[Collected data entries]
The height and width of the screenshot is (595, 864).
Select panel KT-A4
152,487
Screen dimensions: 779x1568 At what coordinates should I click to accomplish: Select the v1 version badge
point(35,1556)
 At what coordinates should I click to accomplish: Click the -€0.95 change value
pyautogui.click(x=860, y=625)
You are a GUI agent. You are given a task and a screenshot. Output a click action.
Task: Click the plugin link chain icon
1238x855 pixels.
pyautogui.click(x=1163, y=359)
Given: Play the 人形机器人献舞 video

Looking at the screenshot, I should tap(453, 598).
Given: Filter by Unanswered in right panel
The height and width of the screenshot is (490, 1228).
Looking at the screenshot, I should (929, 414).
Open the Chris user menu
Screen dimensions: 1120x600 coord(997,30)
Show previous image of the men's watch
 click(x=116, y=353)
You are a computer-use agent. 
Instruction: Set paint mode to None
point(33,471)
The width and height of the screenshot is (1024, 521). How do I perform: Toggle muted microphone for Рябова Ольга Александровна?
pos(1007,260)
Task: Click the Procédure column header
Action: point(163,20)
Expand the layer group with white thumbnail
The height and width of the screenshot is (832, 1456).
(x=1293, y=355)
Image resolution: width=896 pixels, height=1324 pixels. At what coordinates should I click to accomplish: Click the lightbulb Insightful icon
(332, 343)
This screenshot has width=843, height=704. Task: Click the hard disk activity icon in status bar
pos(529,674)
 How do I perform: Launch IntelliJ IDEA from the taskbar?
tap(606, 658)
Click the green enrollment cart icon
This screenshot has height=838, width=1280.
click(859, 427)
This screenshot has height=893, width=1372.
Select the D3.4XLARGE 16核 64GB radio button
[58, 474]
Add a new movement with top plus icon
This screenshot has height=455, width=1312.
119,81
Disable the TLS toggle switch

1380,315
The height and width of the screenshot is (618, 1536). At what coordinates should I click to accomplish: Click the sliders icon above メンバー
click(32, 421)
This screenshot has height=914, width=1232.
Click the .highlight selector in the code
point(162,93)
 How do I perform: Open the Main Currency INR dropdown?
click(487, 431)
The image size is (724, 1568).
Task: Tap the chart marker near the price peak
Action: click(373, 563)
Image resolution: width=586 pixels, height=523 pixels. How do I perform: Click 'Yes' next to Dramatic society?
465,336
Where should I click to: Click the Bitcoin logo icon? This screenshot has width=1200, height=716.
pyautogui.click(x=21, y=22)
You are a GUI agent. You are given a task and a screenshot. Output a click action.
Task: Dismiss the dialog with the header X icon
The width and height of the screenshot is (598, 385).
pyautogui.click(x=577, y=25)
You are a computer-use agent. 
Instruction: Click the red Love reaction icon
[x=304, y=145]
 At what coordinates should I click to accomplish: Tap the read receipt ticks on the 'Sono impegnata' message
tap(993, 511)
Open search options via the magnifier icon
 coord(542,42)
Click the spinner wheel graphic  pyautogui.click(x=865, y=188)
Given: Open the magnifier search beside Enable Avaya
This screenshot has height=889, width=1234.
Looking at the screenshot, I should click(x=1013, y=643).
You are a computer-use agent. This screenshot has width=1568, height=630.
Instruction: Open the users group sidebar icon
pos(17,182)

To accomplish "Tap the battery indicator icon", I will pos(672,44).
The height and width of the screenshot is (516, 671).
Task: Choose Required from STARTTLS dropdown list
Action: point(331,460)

*YOUR INSTRUCTIONS*:
Please copy exactly the lines from the first line of the records above through the line containing "Task: Click the plugin link chain icon", including both, and nothing more.

*RESULT BELOW*:
The height and width of the screenshot is (595, 864).
Select panel KT-A4
152,487
Screen dimensions: 779x1568 At what coordinates should I click to accomplish: Select the v1 version badge
point(35,1556)
 At what coordinates should I click to accomplish: Click the -€0.95 change value
pyautogui.click(x=860, y=625)
You are a GUI agent. You are given a task and a screenshot. Output a click action.
Task: Click the plugin link chain icon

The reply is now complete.